Best Auction Sites and French Wine Suggestions

Hi everyone, hoping to gain some knowledge from your expertise.

I have zero experience dealing with action sites and I am wondering who people feel most comfortable with?

I have a cellar full of California and Oregon wines, but my wife and I have enjoyed some fantastic French wines lately, namely Pavie. We had on 2 occasions last year with friends and it just hit all the right notes. My goal is to acquire some with some age on it & also get a few recommendations for Burgundy that won’t break the bank. I will be looking for wines that have a drinking window in the next 5-10 (possibly 15 years) for peak.

Thanks in advance for the suggestions!

Cheers!
Jim

  1. Do you want information on auction sites because you want to sell your California & Oregon wines, or because you want to acquire older French wines?

  2. Given that you like Pavie, have you ever tried any of the California winemakers [or winemakeresses] with more of an old world approach to winemaking, such as Philip Togni or Cathy Corison?

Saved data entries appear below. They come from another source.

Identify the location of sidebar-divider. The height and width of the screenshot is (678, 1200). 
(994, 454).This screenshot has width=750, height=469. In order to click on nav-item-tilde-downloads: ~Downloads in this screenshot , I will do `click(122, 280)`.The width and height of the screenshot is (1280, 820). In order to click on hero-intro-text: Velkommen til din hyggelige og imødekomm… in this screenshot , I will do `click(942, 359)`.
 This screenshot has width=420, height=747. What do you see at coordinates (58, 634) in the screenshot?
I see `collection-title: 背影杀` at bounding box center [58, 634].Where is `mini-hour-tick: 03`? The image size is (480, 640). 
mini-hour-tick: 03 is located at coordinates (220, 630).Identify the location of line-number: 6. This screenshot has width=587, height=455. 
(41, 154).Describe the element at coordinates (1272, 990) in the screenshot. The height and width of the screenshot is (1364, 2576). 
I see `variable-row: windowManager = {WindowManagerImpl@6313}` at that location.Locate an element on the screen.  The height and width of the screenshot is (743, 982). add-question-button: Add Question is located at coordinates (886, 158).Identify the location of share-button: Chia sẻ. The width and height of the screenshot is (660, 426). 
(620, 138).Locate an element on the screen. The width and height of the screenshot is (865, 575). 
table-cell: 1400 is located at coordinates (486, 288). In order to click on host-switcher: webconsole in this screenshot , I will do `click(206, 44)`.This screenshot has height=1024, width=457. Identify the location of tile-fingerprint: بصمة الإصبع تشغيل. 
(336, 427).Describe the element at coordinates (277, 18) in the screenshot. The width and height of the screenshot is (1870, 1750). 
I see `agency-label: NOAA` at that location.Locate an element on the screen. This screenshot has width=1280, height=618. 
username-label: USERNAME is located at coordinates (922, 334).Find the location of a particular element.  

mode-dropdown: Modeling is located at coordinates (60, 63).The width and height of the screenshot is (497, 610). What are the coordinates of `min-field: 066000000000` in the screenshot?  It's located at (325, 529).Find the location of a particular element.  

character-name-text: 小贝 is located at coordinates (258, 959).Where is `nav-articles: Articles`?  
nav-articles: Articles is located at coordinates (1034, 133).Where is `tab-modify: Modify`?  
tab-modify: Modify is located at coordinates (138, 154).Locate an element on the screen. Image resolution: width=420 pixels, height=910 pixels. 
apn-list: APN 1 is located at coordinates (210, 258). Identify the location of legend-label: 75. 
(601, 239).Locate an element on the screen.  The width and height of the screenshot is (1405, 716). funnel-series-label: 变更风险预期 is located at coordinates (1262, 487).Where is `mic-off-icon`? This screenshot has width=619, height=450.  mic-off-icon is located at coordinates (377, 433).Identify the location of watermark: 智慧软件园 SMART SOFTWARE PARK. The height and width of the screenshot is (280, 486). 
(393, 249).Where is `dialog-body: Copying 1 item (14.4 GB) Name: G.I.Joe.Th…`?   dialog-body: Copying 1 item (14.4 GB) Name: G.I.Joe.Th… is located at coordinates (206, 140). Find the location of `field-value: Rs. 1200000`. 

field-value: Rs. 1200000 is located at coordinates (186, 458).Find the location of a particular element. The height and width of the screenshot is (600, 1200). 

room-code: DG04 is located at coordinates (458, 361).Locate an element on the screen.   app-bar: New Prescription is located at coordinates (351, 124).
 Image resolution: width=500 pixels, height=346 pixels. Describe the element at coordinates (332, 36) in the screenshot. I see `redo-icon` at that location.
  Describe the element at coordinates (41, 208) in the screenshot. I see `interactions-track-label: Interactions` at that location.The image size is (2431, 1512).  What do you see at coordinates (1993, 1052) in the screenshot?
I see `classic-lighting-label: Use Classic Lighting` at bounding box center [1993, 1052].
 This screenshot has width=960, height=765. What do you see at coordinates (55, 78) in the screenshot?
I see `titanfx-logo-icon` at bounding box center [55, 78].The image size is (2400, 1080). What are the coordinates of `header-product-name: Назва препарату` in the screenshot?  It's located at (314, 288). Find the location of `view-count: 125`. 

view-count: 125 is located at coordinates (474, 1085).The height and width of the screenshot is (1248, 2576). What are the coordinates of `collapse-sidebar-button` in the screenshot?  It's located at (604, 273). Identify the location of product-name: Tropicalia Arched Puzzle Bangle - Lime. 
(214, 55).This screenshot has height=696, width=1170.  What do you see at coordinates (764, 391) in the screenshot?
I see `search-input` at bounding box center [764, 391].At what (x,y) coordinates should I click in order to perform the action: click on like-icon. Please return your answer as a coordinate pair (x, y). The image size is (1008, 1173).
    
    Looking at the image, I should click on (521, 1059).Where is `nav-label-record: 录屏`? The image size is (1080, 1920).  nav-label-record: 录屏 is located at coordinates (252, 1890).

  3. There is no Burgundy which won’t break the bank. That ship sailed years ago, and it ain’t never returning to port.

Purchase Older French
Yes love Togni, have lots of his juice! Corison we will have to check out
Figured as much on Burgundy.

I mentioned Togni because the 1991 is out there at roughly a THIRD of the price of e.g. the 2000 Pavie.

https://www.wine-searcher.com/find/1991+togni/1/usa

Where to buy Chateau Pavie, Saint-Emilion Grand Cru | prices & local stores in USA

Both of those links are to Free Wine Searcher, but if you decide to become a “Ballah” [whatever that means], and play the auction game, then you’ll want to purchase a subscription to Wine Searcher Pro, in order to see all the listings.

And if you like both Togni & Pavie, then I’d strongly urge you to check out Cathy Corison’s wines.

Purchase - Corison

  1. Togni and Corison are nothing like Pavie, at least the Pavie from the late 90s onwards. Jim, what vintages of Pavie did you like? The older vintages are quite different from the newer ones.
  2. There is plenty of Burgundy that won’t break the bank. If you liked more recent vintages of Pavie, I’m guessing you like a riper, denser style of wine. Producers like Roty, Meo-Camuzet, or Bachelet may appeal to you. There are bottlings with prices in the stratosphere, but also bottlings that run in the $50 range.

Try Spectrum Wine Auctions (Irvine CA); I have had great success there. Not sure about the HK location.

One caution I would offer about buying at auction is that in recent years the arrangement of lots has evolved such that you will typically need to spend low to mid $1,000s per auction lot. There are always a handful of lots that go for $1,000 or less- but they are few and far between relatively speaking, and certainly compared to the past.

With the higher profile wines, it just takes a few bottles to get there anyway, but where I have seen a lot of change is with wines that will typically auction for $100 or less per bottle- and this includes a lot of the “won’t break the bank” kind of wines you say you are after.

Instead of having a few such bottles in a lot with an estimate in the low to mid $100s, you will instead often find 20-50 bottles all put together in a single lot- and very often the wines themselves have little in common outside of coming from a particular general region. And with that many bottles, the lot is going to sell in the mid $1000s, and viola you are making a major investment.

Winebid is an exception to this- there you can almost always bid on single bottles (sometimes they do offer case lots), and I confidently recommend them as a resource for you.

Beyond that as you get into this game of the secondary market, let me please suggest you also look at the secondary retail scene. The price per bottle is going to be slightly higher, but you can pick and choose what you want much easier as well as buy just a few bottles at a time.

Retailers that I highly recommend include, Chambers Street and Crush (both NYC) and out in California- Belmont, Benchmark and European Wine Resource. The Wine Connection in Pound Ridge NY is also an amazing resource- but their online listing is very limited. Still, worth following them.

Ditto. If you like modern Pavie then 90% of CA wineries will be to your taste but probably not Corison

Thanks for the info everyone! The Pavies were 2002 & 2005.